TASK DESCRIPTION:
Identify every line in the listing below that contains the word "This", and copy each such line in full.

DATA TO PROCESS:
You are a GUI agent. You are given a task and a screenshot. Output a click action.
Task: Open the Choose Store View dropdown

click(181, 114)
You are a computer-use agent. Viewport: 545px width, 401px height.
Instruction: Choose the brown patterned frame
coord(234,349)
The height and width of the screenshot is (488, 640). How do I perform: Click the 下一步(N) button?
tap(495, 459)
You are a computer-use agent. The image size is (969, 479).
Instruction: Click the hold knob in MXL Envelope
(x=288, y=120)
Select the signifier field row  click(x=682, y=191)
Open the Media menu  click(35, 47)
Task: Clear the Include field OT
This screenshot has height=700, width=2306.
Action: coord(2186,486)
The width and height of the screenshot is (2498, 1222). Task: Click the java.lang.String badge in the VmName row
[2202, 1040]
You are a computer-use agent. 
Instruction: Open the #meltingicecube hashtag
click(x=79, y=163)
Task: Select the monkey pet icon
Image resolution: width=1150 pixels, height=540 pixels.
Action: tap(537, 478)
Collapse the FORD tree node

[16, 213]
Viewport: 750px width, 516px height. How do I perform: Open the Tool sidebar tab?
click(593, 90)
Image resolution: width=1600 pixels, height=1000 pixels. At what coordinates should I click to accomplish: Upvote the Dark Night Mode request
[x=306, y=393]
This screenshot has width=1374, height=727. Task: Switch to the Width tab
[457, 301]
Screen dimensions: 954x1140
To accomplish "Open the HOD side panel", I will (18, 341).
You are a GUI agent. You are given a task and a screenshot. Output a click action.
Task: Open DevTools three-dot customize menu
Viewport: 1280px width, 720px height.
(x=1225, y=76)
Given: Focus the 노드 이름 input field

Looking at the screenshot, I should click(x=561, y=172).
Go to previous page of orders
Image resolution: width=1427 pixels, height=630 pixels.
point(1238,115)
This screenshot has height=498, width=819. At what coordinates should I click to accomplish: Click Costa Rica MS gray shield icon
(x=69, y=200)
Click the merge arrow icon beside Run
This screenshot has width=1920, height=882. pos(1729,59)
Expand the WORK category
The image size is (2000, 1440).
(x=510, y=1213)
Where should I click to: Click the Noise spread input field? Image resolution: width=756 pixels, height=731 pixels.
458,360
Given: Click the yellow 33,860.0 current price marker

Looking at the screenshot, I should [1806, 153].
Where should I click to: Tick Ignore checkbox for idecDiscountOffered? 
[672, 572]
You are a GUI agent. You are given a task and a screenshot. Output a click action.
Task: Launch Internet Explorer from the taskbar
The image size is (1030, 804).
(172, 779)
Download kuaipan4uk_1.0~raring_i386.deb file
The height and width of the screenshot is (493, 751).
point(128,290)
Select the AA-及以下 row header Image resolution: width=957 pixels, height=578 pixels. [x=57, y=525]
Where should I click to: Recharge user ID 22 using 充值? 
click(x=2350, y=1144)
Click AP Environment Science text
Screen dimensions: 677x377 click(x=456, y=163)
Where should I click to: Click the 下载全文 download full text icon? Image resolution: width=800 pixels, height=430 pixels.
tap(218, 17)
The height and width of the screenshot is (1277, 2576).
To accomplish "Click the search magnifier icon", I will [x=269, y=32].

TASK ANSWER:
This screenshot has height=700, width=2306.
This screenshot has width=1374, height=727. Task: Switch to the Width tab
This screenshot has height=498, width=819. At what coordinates should I click to accomplish: Click Costa Rica MS gray shield icon
This screenshot has width=1920, height=882. pos(1729,59)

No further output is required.